No, “The Trap” does its best work in the past, exploring the mindset of Cooper, who’s still the show’s most intriguing character—moreso, certainly, than the Ghoul, whose major scene in this installment is an extremely rote confrontation with a local crime-boss that ends in some fairly predictable violence. Goggins is great at drawling polite threats, don’t get us wrong. But the character, as written, has been so sanded down that there’s nothing of interest for either the actor, or the viewer, to easily grab onto. Cooper Howard, in the brief time we’ve gotten to know him, is a fascinating guy—a compelling blend of charm, contrarianism, sweetness, and grit. But his future self remains basically a cliché, albeit a fun one to watch working with his sewing kit, or his rifle, as needs dictate.
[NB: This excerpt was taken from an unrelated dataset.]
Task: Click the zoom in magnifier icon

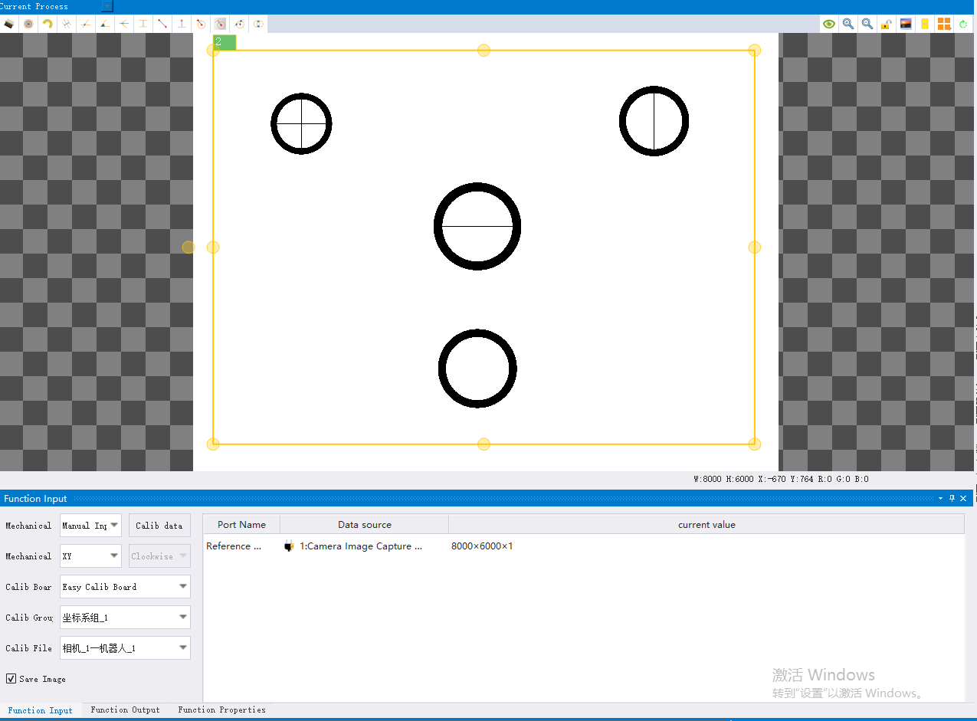Action: tap(847, 24)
“The Trap,” then, is a mixed bag. The highs—Cooper’s monochromatic Vault-Tec ad, the dog fight, the very funny sequence in which Lucy cheerfully propositions Maximus, only to learn the terrifying deficits of Wasteland sex ed—are very high. But they’re also sporadic in an episode with a fair amount of downtime and which sometimes feels like it’s marking time for yet more shocking reveals ahead. Still, it is an episode of television in which Matt Berry says he “sold his vocal rights to that spinning robot they sell to housewives and perverts.” So, y’know; There’s only so harsh on it we can be.

Stray observations

  • It’s fascinating to see Berry working in drama, despite the general buffoonishness of the character he’s playing here. “The end of the world is a product” gave me chills.
  • Fallout Game Corner: In addition to Vault-Tec, RobCo and West Tek both get name dropped in this episode. Suffice it to say that, if you were a giant robotics or tech firm in the Fallout universe in the years leading up to the bombs dropping, you were up to some incredibly shady shit. Cooper also reveals he fought in the early days of the Sino-American War, the U.S. vs. China conflict that’s still low-key running during the flashback portions of the show and which will eventually culminate in the bombs being dropped. The Battle Of Anchorage he mentions is depicted (as a computer simulation) in one of the downloadable content packs for Fallout 3.
  • Michael Esper plays a very convincing creep as Vault-Tec stooge Bud. He extols the virtue of “time” as the ultimate weapon with just the right mix of corporate drone and true believer.
  • The bullet extracted from Maximus’ arm was apparently a “rotten human tooth.”
  • Aaron Moten, swinging for the comedy fences: “Using my cock? That weird thing could happen… Just for some guys—not me—some guys, when they make it move, it gets all big and hard like a big pimple, and then it pops. They say it can happen to anybody, but it’s…it’s gross.” Great reactions from Ella Purnell, too.
  • Overseer Benjamin doesn’t know how to deal with surface dwellers, who can’t handle “one funny joke I told on maybe 10 occasions.”
  • Given the whole “Test Subjects” thing: It feels extremely possible that all of Vault 4 has been set up as a test to see if a Vault Dweller can be made as paranoid as a surface dweller, and vice versa. Please also take a reminder that I’m not watching ahead as I write these reviews, so I might be making a fool of myself by grasping at straws.
  • The musical sting that plays when Gucy (sorry, Lucy) grabs the New California Republic flag in the classroom is Inon Zur’s “Main Theme” from Fallout 3. Shivers down my spine!
  • The Ghoul attaching Lucy’s finger to his severed stump is the kind of blatantly un-subtle metaphor I can hang with.